1. Do you have a specific project that you will be working on this year?
I’m currently working on a collection of essays. The narrator in this essay collection strives for belonging in increasingly absurd ways: communicating with office dogs as a young woman in the tech industry, spending an ill-advised amount of time in a tanning booth in the pursuit of desirability, or wishing to be a horse as a means to gain love and acceptance.

2. What does your daily practice look like for your writing? Do you have a certain time when you write, or any specific routine?
I like to tell myself that a lot of my daily non-writing activities (teaching, reading, watching reality TV) are actually all in the pursuit of writing, which makes me feel better on days when I don’t find the time to work on an essay. I'm especially inspired by my current Humor Writing students. When I do sit down to write, it’s often for a huge chunk of time — five or six hours straight — until I get hungry and have to move. Or I'll be seized with an idea in the car and scribble out a partial draft on whatever scrap of paper I have handy: the back of a Taco Bell receipt, usually.

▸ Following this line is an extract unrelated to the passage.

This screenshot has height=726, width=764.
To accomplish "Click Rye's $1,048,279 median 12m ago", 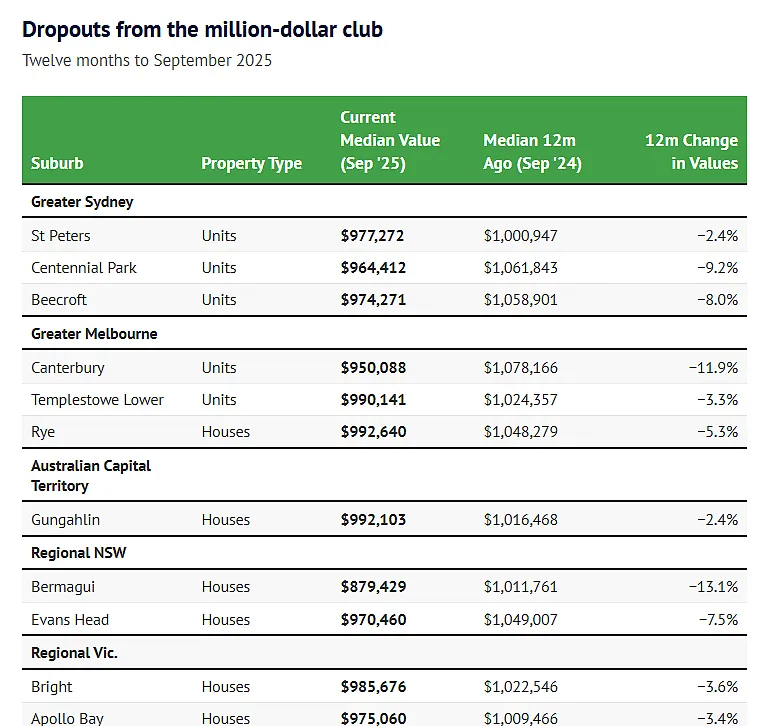I will (520, 431).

3. What are you currently reading right now? Are you reading for research or pleasure?
I just finished reading two excellent and very different books. The first was The Collected Schizophrenias by Esme Weijun Wang, which I meant to read for pleasure but ended up taking a lot of inspiration from. The second was Truth & Beauty by Anne Patchett, which I love because it’s full of so much Iowa City writing drama. I love drama.

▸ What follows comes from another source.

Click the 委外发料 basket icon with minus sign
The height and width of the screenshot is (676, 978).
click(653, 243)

4. What is one thing the readers and writers of Iowa City should know about you and your work?
I take the word “nonfiction” very lightly. My work is full of half-truths. That’s part of what I love about the essay as a genre — essays can be highly researched, or follow a traditionally narrative form, or they can be strange and lyrical, or find a place somewhere in between. There’s room for everyone at the essay table, which means that a lot of exciting new voices and styles can emerge.

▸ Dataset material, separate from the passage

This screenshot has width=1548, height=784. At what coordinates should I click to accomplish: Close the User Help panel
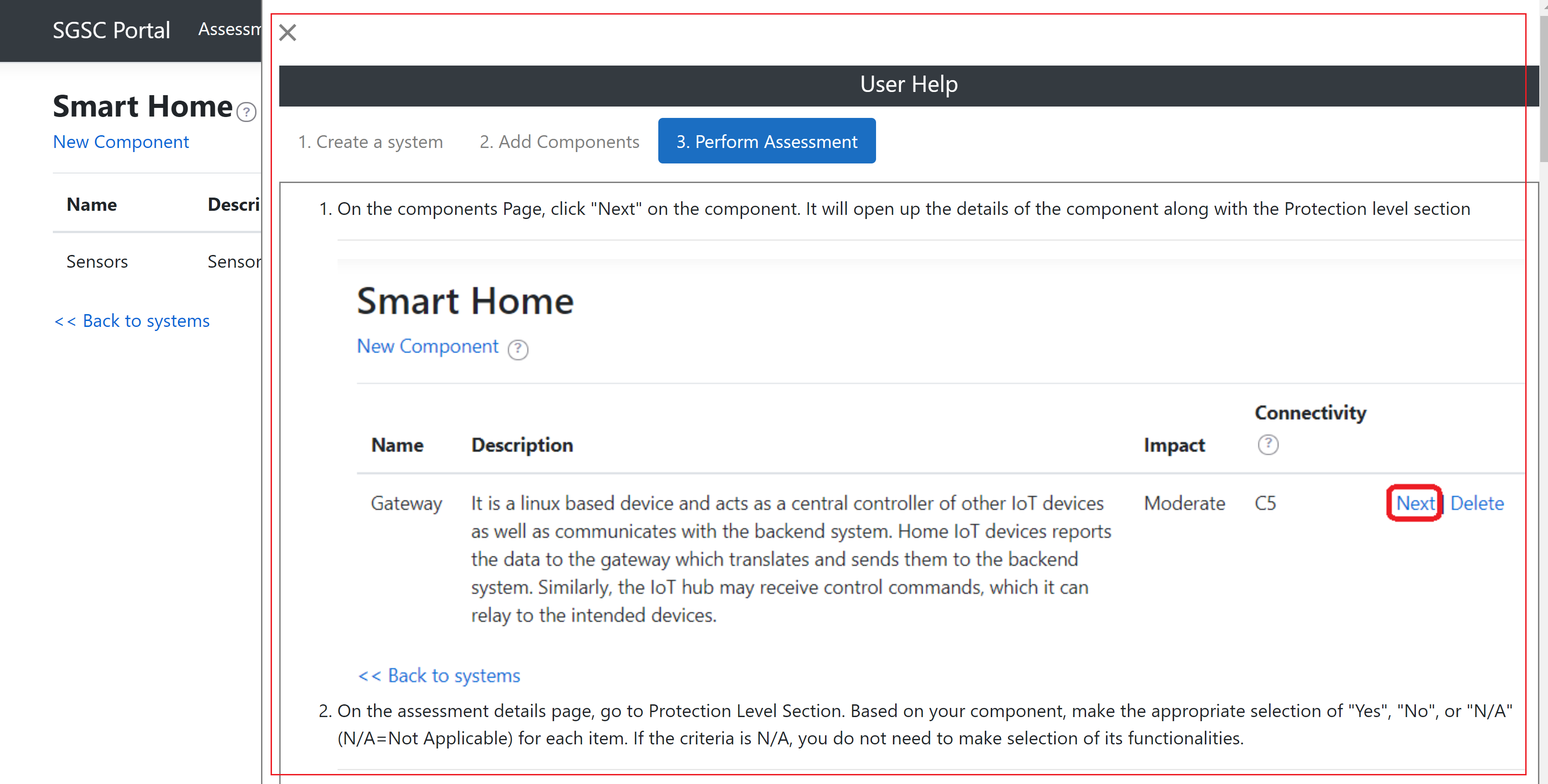pyautogui.click(x=288, y=32)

5. Tell us about where you are from -- can you share a few of your favorite details about your home?
I was born in England but moved to Southern California when I was very young. Before moving to Iowa City I was living in the Bay Area in California, which feels most like home to me. I love the incredible food there—especially Cheeseboard Pizza in Berkeley and all of the great Chinese food in San Francisco.




Thank you Lulu!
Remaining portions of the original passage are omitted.